Namun, kelihatannya Kompasioner pun sangat dibatasi untuk betul-betul meliput kejadian yang sesungguhnya terjadi, sebagai bagian dari jurnalisme warga. Hal ini terlihat, bagaiman perlakuan admin Kompasiana terhadap Rudy Zakaria, yang hadir dalam acara-acara pers dan membawa kartu nama bertuliskan Kompasiana. Kita akui, bahwa Rudy juga bersalah karena secara inisiatif sendiri mencetak kartu nama tersebut tanpa seijin Kompasiana, serta mengaku sebagai wartawan Kompasiana.
Terlihat di sini, bahwa meski pun Kompasiana mengaku sebagai wadah jurnalisme warga, tetapi Kompasioner tidak mempunyai cara dan alat untuk melakukan kegiatan jurnalisme. Alangkah eloknya jika warga Kompasioner justru dirangkul dan diberi alat, katakanlah seperti kartu anggota Kompasiana. Dengan kartu anggota tersebut, Kompasioner dapat terbantu melakukan kegiatan jurnalisme, meski pun tetap harus ditegaskan dalam kartu anggota tersebut bahwa kegiatan jurnalisme yang dilakukan adalah tanggung jawab pribadi meski pun dimuat di Kompasiana.
Alat seperti kartu anggota Kompasiana, dapat juga dijadikan branding dari warga Kompasiana, serta meningkatkan lagi kredibilitas tulisan yang ada di Kompasiana. Paling tidak akan muncul berita-berita yang nyata terjadi yang bersumber dari kegiatan jurnalisme warga.

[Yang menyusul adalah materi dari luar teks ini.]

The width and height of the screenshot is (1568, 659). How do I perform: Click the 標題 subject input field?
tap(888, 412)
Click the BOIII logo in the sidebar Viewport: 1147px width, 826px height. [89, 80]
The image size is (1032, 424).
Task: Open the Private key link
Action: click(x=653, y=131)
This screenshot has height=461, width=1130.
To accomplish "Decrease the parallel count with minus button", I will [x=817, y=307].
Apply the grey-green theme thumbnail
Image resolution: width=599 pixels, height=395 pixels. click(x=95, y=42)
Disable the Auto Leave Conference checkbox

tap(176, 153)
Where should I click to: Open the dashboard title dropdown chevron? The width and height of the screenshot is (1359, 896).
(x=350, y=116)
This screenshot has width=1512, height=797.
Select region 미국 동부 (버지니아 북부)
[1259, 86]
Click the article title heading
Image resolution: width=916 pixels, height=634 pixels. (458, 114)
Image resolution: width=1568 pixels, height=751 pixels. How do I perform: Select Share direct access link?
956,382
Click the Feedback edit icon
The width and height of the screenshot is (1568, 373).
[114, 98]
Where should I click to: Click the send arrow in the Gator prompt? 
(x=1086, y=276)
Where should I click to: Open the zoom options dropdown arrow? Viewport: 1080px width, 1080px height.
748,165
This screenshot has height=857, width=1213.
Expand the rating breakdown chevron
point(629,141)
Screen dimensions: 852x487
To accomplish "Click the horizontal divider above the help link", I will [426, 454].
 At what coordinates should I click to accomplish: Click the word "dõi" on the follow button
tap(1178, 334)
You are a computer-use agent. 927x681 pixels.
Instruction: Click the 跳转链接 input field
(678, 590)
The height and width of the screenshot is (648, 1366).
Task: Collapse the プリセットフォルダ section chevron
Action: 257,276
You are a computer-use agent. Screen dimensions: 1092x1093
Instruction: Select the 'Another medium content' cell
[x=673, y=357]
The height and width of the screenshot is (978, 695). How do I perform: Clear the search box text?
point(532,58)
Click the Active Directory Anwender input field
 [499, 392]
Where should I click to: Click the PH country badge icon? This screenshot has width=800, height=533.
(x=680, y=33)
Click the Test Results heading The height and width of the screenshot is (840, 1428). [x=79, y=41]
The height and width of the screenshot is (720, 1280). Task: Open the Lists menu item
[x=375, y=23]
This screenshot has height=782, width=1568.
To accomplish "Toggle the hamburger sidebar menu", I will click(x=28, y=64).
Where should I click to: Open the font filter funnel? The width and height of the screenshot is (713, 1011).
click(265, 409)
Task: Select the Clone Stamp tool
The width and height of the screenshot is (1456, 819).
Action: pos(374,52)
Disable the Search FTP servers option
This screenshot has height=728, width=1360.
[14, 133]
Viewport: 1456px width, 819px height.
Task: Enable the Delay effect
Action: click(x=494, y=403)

Memang, sampai sekarang, tulisan di Kompasiana lebih banyak merupakan copy and paste dari berita-berita media online, dengan tambahan opini dari penulisnya. Selebihnya adalah tulisan yang berupa opini. Sedikit sekali tulisan yang bersumber dari kegiatan jurnalisme warga, yang dicita-citakan oleh Kompasiana. Lebih baik lagi, bila Kompasiana berinisiatif memberikan pelatihan jurnalisme warga kepada para Kompasioner, sehingga mereka lebih kredibel dalam melakukan kegiatan jurnalisme warga.